Setelah Nidji, NOAH tampil sebagai pamungkas. Band yang digawangi Ariel, Uki, Lukman dan David ini semakin menambah riuh suasana. Ariel tampil dengan kaos hitam dengan kemeja lengan pendek warna biru muda yang tak dikancingkan, membuka penampilan dengan "Hidup Untukmu, Mati Tanpamu".

Setelah itu beberapa lagu NOAH dibawakan seperti "Topeng", "Ada Apa Denganmu", "Separuh Aku" dan sebagainya. Bila Tulus dan Giring Nidji sempat turun panggung menyapa penonton, Ariel memaksimalkan interaksi dengan penonton dari atas panggung.

Konser Soundsekerta 2015, acara tahunan PPIA Monash yang sudah berlangsung 9 tahun ini sukses digelar hingga pukul 23.00 waktu Melbourne.

Obat Kangen

Seorang musisi dan dua grup band Indonesia dalam konser Soundsekerta 2015 ini sukses menjadi obat kangen para mahasiswa Indonesia di Australia.

"Aku bangga banget mahasiswa Indonesia bisa bawa festival yang pasti butuh banyak pengorbanan, pasti jago banget. Cukup mengobati kerinduan bisa lihat konser lagu-lagu Indonesia di sini," tutur Harika yang baru sebulan sekolah di Australia.

Rekan Harika, Pingkan, yang baru menjalani college foundation selama 8 bulan mengaku kagum akan kreativitas PPIA Monash. "Keren banget mereka, kreatif, sudah di sini tapi masih mikirin tentang Indonesia.

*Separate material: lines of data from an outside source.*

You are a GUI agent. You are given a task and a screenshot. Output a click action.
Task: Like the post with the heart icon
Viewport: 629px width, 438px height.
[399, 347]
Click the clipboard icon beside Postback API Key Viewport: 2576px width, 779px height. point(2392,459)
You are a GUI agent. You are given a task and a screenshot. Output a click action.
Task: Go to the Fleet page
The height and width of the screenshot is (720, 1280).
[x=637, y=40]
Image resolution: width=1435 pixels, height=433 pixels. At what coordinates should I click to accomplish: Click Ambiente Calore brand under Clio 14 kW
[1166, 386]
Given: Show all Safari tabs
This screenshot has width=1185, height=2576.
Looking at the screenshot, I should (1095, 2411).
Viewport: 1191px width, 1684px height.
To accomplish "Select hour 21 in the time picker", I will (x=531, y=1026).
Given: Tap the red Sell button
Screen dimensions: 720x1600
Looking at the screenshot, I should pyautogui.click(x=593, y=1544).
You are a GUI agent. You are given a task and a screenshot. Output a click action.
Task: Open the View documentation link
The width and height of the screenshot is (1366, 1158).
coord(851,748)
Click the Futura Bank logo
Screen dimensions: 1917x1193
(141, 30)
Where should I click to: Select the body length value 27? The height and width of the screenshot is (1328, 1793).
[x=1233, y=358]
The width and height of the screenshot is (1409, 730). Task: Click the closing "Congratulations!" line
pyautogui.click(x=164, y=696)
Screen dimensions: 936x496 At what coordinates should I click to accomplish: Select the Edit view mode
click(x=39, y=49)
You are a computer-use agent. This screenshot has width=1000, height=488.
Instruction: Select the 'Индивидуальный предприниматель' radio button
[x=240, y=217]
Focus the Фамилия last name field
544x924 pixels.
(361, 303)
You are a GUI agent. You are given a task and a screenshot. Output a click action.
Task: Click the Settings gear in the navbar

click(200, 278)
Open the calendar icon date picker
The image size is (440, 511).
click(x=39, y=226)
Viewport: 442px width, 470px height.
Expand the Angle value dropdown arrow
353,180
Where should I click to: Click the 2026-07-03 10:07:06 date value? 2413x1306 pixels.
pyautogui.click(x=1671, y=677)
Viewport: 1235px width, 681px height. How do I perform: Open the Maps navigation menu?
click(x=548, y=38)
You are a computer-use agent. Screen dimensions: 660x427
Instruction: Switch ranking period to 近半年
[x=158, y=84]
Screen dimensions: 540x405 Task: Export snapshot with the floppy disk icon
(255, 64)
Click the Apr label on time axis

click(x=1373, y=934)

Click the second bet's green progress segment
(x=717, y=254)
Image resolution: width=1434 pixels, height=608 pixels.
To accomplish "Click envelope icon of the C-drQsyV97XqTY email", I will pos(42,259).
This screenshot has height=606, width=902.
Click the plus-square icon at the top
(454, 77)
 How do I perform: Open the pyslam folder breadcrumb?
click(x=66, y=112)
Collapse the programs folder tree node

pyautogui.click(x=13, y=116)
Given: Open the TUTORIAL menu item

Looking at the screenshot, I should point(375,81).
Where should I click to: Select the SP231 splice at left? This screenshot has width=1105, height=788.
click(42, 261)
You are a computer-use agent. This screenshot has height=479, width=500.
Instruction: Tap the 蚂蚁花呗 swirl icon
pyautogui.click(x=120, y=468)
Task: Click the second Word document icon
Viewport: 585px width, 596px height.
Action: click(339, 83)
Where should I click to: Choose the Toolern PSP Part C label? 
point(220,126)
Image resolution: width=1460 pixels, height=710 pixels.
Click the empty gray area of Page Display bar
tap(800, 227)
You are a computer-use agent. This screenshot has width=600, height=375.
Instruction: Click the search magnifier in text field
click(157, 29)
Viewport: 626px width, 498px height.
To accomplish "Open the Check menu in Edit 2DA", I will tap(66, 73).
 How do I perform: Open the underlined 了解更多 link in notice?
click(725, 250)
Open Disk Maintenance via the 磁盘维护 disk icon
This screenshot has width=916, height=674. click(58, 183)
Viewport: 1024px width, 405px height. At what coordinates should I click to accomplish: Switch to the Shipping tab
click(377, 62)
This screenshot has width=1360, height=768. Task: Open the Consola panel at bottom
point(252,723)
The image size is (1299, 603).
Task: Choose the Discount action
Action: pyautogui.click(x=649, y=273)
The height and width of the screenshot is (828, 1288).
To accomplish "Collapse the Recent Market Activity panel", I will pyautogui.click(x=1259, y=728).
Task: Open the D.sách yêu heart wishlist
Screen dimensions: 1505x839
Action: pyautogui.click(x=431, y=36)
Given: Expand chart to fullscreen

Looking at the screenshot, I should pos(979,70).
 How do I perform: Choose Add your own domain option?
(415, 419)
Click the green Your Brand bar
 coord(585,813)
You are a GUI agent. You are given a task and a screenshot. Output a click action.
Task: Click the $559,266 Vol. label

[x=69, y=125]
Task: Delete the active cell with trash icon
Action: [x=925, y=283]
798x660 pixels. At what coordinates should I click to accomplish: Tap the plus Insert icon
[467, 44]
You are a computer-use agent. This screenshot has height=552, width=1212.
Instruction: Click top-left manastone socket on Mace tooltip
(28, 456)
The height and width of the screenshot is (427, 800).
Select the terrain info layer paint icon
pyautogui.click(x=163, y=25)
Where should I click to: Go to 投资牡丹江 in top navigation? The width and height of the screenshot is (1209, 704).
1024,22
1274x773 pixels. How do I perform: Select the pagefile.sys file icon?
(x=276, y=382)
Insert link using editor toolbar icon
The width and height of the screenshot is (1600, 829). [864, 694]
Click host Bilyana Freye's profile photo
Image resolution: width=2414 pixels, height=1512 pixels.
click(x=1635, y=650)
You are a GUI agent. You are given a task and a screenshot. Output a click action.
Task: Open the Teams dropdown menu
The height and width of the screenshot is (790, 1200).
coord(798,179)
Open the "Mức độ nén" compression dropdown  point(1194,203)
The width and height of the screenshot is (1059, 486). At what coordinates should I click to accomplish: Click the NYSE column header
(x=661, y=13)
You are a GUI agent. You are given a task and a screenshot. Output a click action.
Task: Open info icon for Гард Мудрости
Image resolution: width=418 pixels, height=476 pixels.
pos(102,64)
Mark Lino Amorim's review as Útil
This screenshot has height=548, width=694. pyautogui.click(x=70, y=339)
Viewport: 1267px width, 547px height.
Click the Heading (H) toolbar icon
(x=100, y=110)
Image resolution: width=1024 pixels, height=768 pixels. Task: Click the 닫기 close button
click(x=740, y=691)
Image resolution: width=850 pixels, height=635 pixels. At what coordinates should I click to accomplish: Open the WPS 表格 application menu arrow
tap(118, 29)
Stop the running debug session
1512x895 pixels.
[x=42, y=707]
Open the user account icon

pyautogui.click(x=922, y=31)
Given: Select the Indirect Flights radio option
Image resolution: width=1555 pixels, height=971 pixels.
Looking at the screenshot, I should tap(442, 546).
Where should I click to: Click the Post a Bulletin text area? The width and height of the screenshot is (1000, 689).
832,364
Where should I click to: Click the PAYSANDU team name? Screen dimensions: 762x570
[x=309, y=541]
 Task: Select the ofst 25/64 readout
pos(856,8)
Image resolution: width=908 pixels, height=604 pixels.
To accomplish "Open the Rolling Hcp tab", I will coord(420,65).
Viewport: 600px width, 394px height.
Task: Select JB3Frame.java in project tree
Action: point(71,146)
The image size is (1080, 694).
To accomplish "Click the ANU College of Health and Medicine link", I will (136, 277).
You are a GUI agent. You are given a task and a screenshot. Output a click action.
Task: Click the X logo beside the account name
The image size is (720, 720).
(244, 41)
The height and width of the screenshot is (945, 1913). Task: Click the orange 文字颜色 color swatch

Asik bisa dengerin lagu Indonesia di sini," tuturnya.

Sedangkan Dani, yang sudah menempuh 2 semester di Melbourne University memuji  kerja keras PPIA Monash "Sangat bagus, mereka mayoritas mengedepankan budaya Indonesia, meski di Australia masih ingat budaya Indionesia, Ariel Tulus dan Noah. Mereka sangat keren banget, sponsornya juga banyak hingga sukses," tuturnya.

Sementara Herman, seorang WNI yang tinggal di Australia yang datang bersama temannya, seorang perempuan Australia, Kathleen mengaku konser ini bisa menghapus dahaga pada band favoritnya, Nidji. 

"Bagus sekali, saya baru pertama kali hadir di acara seperti ini, karena nggak ada waktu, ini baru ada waktu. Ini bagus sekali menghadirkan kerinduan pada band-band seperti Nidji, pasti mengobati kerinduan. Saya Giring Nidji favoritnya," tutur Herman.

Sedangkan Kathleen tidak memfavoritkan ketiga musisi tersebut, namun suka musik Indonesia, "Saya suka Superman is Dead".

Di belakang gelaran Soundsekerta 2015, ada PPIA Monash. Mereka sudah menggelar konser yang mendatangkan musisi Indonesia untuk kesembilan kali pada tahun ini.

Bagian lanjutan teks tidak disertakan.